Die Containerisierung der Stadt schreitet voran. Das Bittere: In den neuen Containern leben Menschen: Die Hülle der Rechtlosen
AM RAND
Klaus Irler
Manche Entwicklungen schreiben sich leise und kontinuierlich in Alltag ein und sind irgendwann so präsent, dass sie gar nicht mehr auffallen. Eine dieser Entwicklungen ist die Verbreitung von Containern im öffentlichen Raum. Lange standen die Container vor allem im Hafen. Mittlerweile gibt es sie überall. Statt Waren beinhalten sie heute Menschen.
Kürzlich hat die Sozialbehörde angekündigt, dass an einer Ausfallstraße in Schnelsen Anfang 2017 ein weiteres Containerdorf für Flüchtlinge entstehen soll – diesmal geht es um 168 Plätze.
In Niendorf wurde gerade neben der Landebahn des Flughafens ein „Ausreisegewahrsam“ eröffnet, in dem bis zu 20 Menschen bis zu ihrer Abschiebung festgesetzt werden können. Das Container-Ensemble ist mit Stacheldraht eingezäunt, der Zaun erhebt sich direkt hinter einem tiefer gelegten Bach. Das Ganze sieht aus wie ein Gefängnis mit Burggraben.
Container stehen am nördlichen Stadtrand auch auf Schulhöfen, weil die Schulgebäude zu klein geworden sind.
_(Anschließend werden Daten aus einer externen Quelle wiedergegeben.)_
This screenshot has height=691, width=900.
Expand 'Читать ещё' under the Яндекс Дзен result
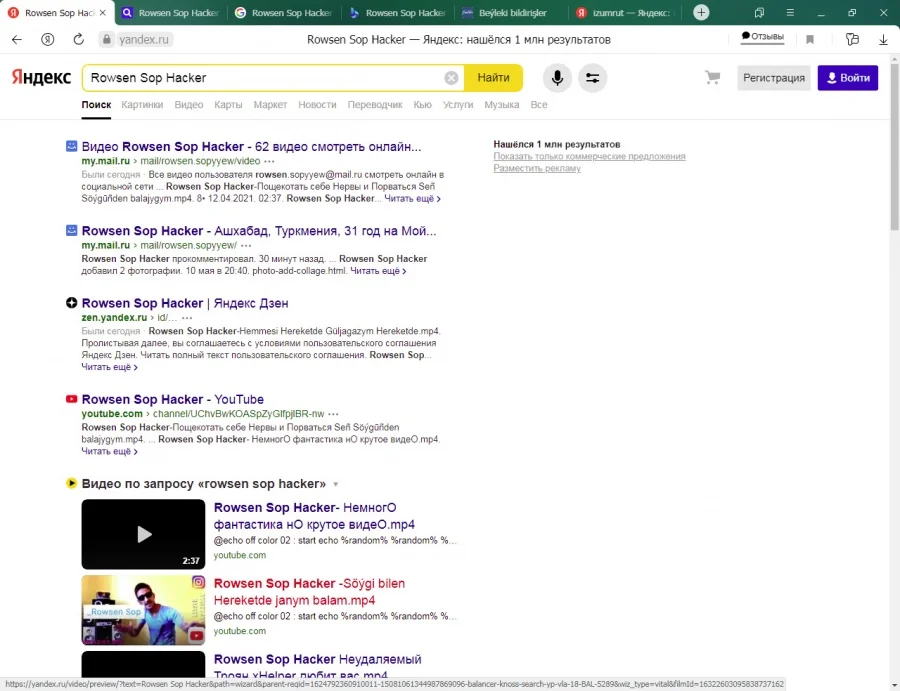click(x=109, y=367)
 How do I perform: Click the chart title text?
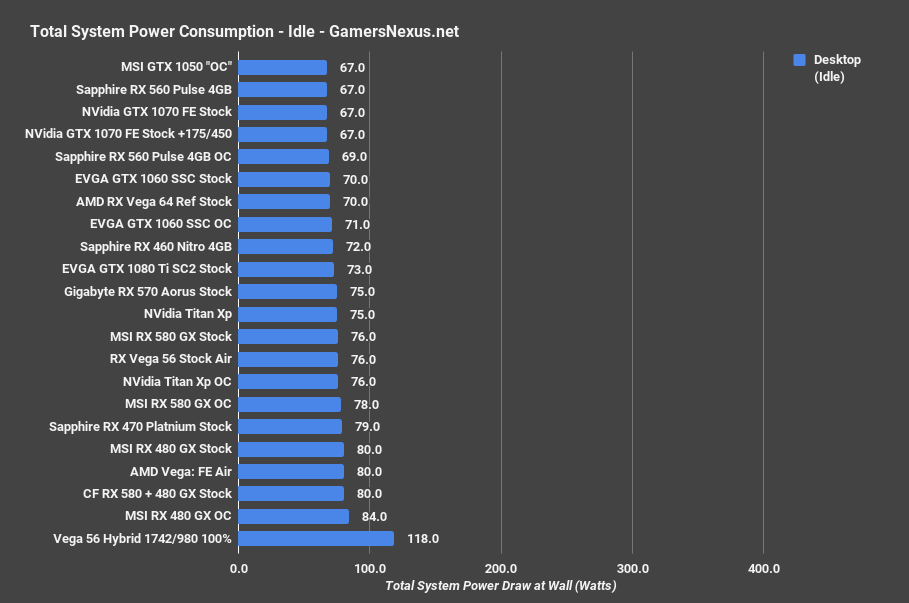(x=245, y=31)
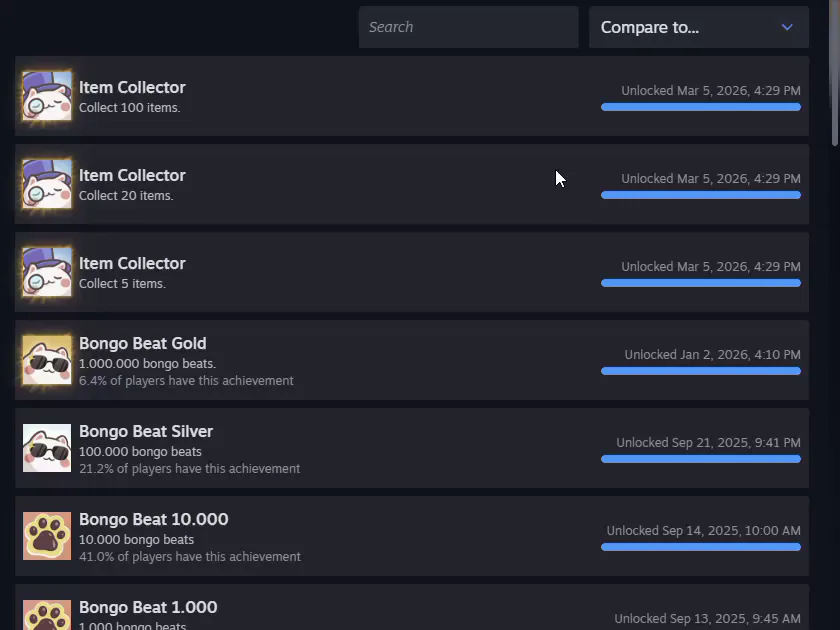Image resolution: width=840 pixels, height=630 pixels.
Task: Click the Bongo Beat Silver progress bar
Action: pyautogui.click(x=700, y=459)
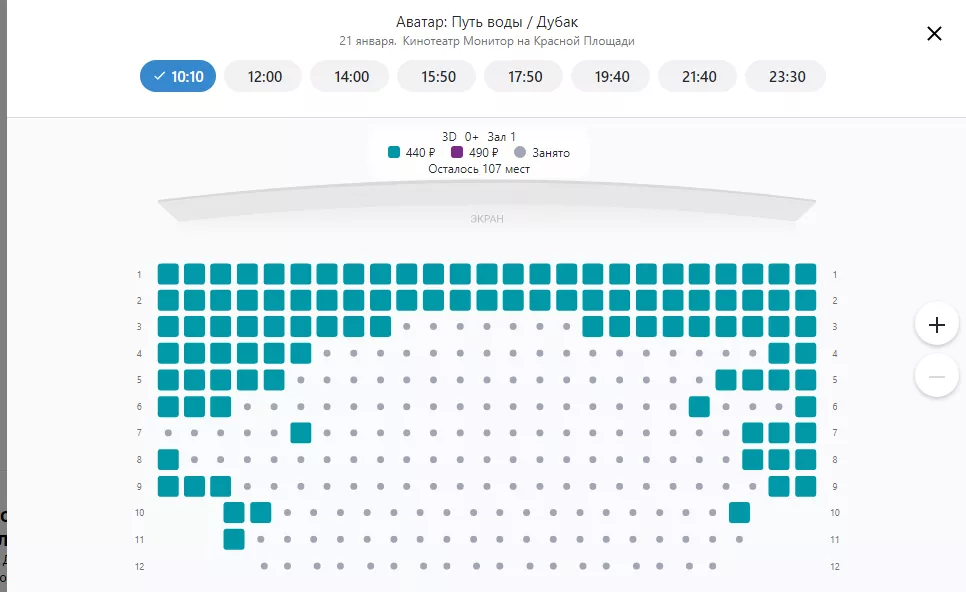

Sie stehen neben der Verheißungskirche und bieten Obdachlosen ein Winterquartier. Sie stehen neben der Autobahn 7, die eine kilometerlange Großbaustelle ist und sie stehen auf dem Recycling-Hof.
Container sind nicht nur schnell aufgestellt, sie sind auch schnell wieder weg. Im Bereich der Flüchtlingspolitik sollte der Container früher Flüchtlingen und Anwohnern vermitteln: Das hier ist nur vorübergehend. „Vorübergehend“ kann heute auch heißen: jahrelang.
Container sind ein Akt bürokratischer Effizienz: Menschen werden wegorganisiert wie die Ware, die sonst in Containern auf Schiffe verfrachtet wird. Der Kulturwissenschaftler Alexander Klose schreibt, der Container nivelliere die Menschen, „indem er sie seinem Auftrag gemäß als Material umhüllt. Sein indifferentes Hülle-Sein raubt ihnen jede Signifikanz. Man könnte auch sagen, er beraubt sie ihrer Rechte als Angehörige einer bestimmten Gattung, Gruppe et cetera. Deswegen findet im Container als nacktem Behälter das nackte Leben des Flüchtlings seine ideale Umhüllung: Er ist eine Behausung für Rechtlose.“
Aus Sicht von Behörden und der Kirche ist der Container immer noch eine bessere Behausung als das Zelt, der leer geräumte Baumarkt oder die Brücke. Kann man den Container auch positiv sehen? Der Architekturtheoretiker Dieter Hoffmann-Axthelm bezeichnet den Container als „eine Art Urhütte“, nutzbar für die städtische Entwicklung und durch seine Leere ausgestattet mit einem „Sog des Möglichen“. Tatsächlich lässt sich einem Container, eigenschaftslos, wie er ist, mit wenigen Handgriffen eine individuelle Note geben.
Die Voraussetzung für ein menschenwürdiges Leben im Container ist, dass jeder Bewohner genügend Platz hat. In der Realität der Erstaufnahmeeinrichtungen aber ist der Container oft eine bis auf den letzten Quadratmeter ausgenutzte Massenunterkunft, die über längere Zeit kaum zu ertragen ist.
Es gibt Flüchtlinge, die einen leeren Baumarkt einem Containerdorf vorziehen würden, wenn sie etwas zu sagen hätten. Haben sie aber nicht.